Openbaar Ministerie

Persberichten
Den Haag, 4 januari 2005

Evaluatie Schiedammer Parkmoord

Het College van procureurs-generaal laat de opsporing en vervolging in de Schiedammer parkmoord evalueren.

Het doel van het evaluatieonderzoek is vast te stellen hoe de waarheidsvinding is verlopen, om er lering uit te trekken ter verhoging van de kwaliteit van de opsporing en vervolging. Het onderzoek richt zich op wat in het opsporingsonderzoek en de vervolging is gebeurd ten aanzien van de kwaliteit van de bewijsvergaring, bewijsanalyse en bewijspresentatie, zowel in het dossier als ter terechtzitting. Dit geldt zowel de behandeling in eerste aanleg bij de rechtbank in Rotterdam, als in hoger beroep bij het gerechtshof in Den Haag. Het is nadrukkelijk niet de bedoeling om naar zondebokken te zoeken, maar om aanknopingspunten voor verbeteringen van het proces van waarheidsvinding te vinden. De rol van de rechters wordt omwille van de onafhankelijkheid van de zittende magistratuur buiten beschouwing gelaten. De onderzoeker rapporteert aan het College van procureurs-generaal.

Om het onderzoek de nodige distantie te geven, wordt het uitgevoerd door een advocaat-generaal van een ander ressortsparket, mr.
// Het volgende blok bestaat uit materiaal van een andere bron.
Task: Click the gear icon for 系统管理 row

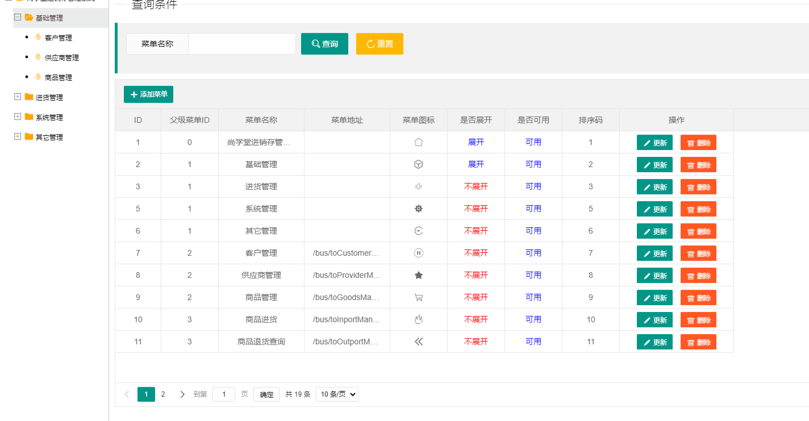Action: pos(419,209)
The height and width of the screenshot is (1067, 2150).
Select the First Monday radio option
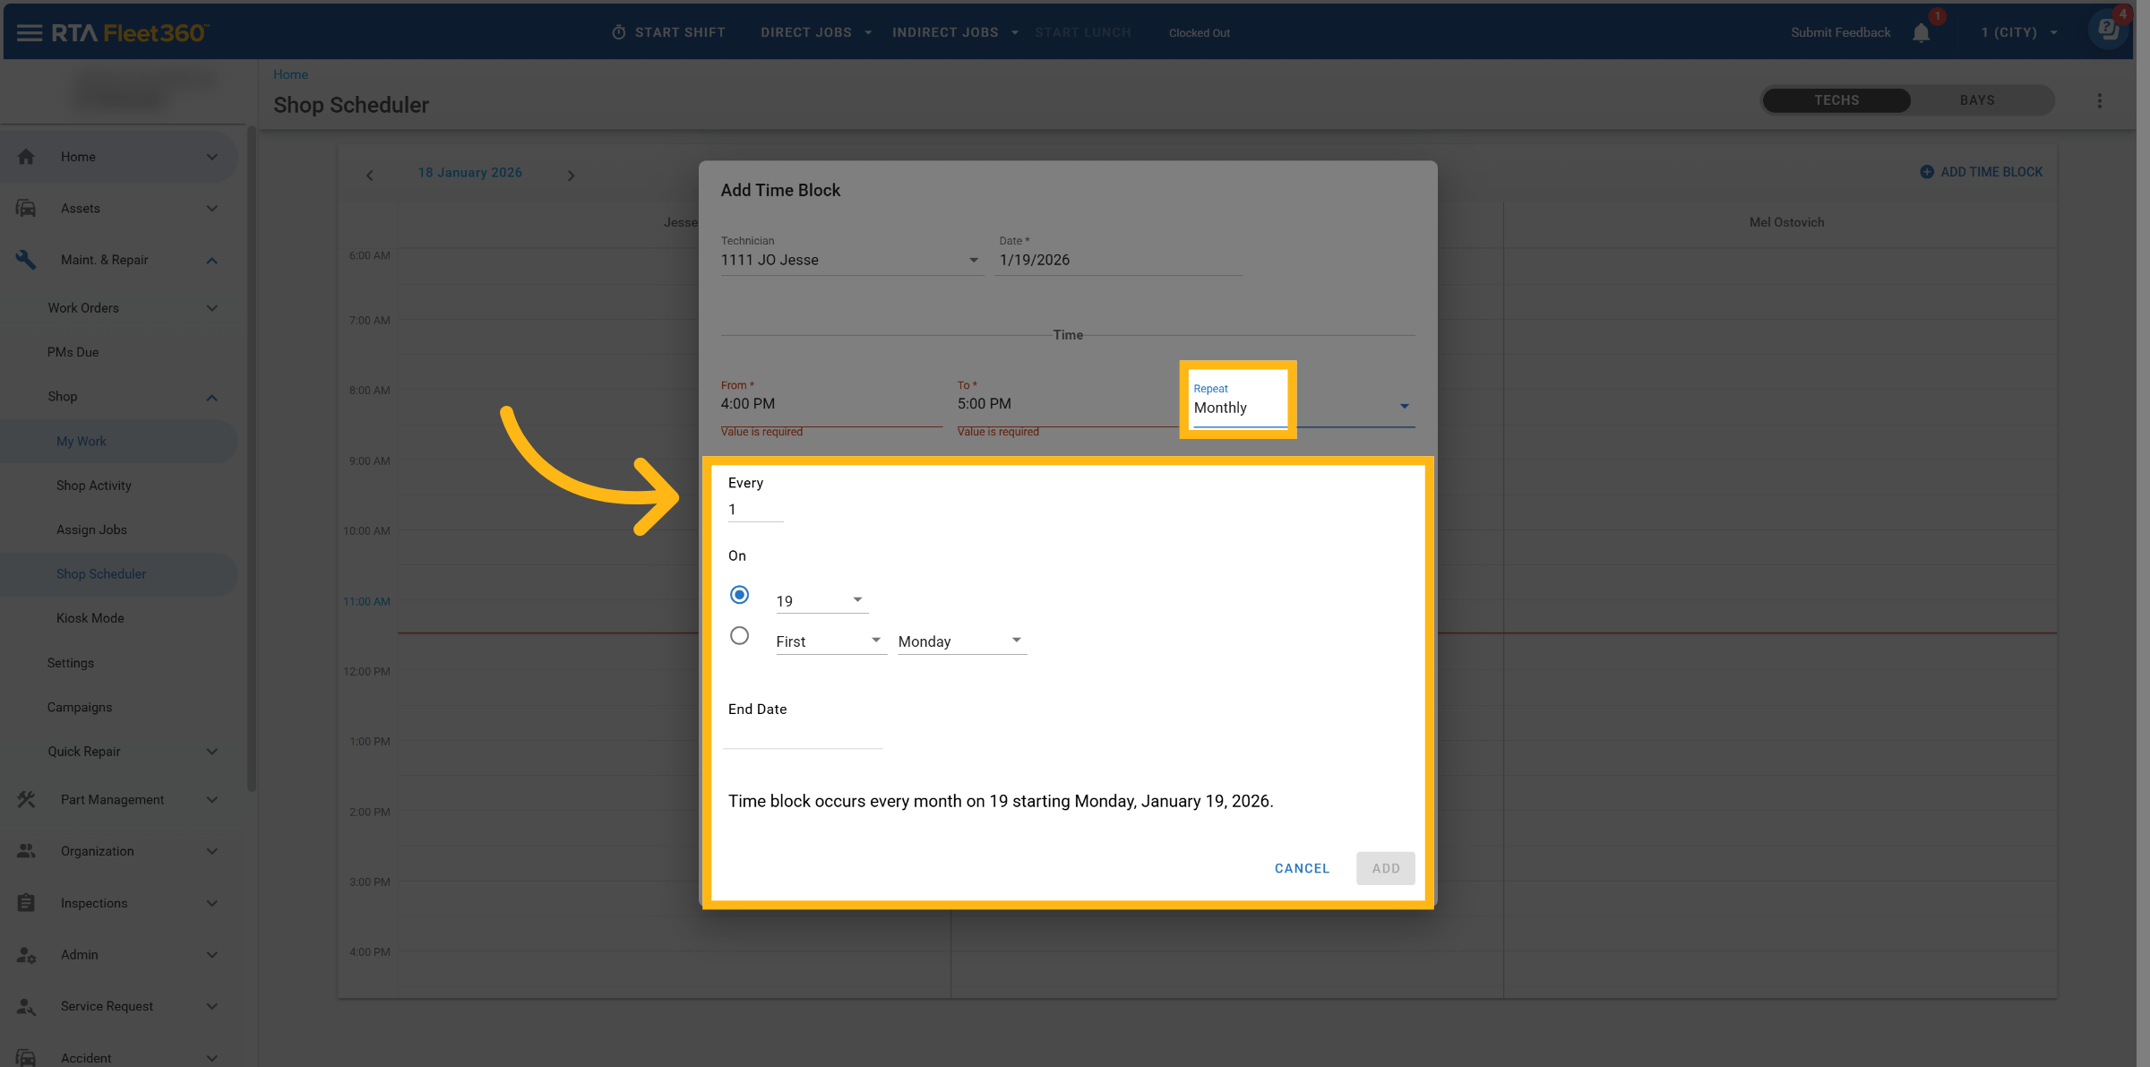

F. Posthumus uit Amsterdam. Hij wordt bijgestaan door twee externe deskundigen, prof. mr. Y. Buruma, hoogleraar aan de Radboud Universiteit in Nijmegen, en dhr. A. de Vries, voorheen plv. korpschef van de politieregio Gelderland-Midden. Medewerking wordt verder verleend door een team van politiemensen die deel uitmaakten van het voormalig Landelijk Team Kindermoord (LTK), vanwege de bij hen opgebouwde expertise. Ook de voormalige LTK-officier van justitie, mr. E. van der Bijl, is betrokken bij het evaluatieonderzoek. Geen van de bij de evaluatie betrokken politiemensen en OMers heeft bemoeienis gehad in het bewuste onderzoek naar de Schiedammer parkmoord.

Zowel de politie Rotterdam-Rijnmond als het parket Rotterdam was al gestart met een evaluatieonderzoek, dat met het instellen van dit onderzoek is gestaakt. De bevindingen tot nu toe worden uiteraard beschikbaar gesteld aan mr. Posthumus.

Op 22 juni 2000 werd in het Beatrixpark in Schiedam een tienjarig meisje om het leven gebracht. De hoofdverdachte in deze zaak werd op 8 maart 2002 in hoger beroep tot 18 jaar gevangenisstraf en TBS veroordeeld. Inmiddels wijst nieuw DNA-onderzoek met een vrij grote mate van zekerheid in de richting van een andere verdachte, die in juli 2004 is aangehouden.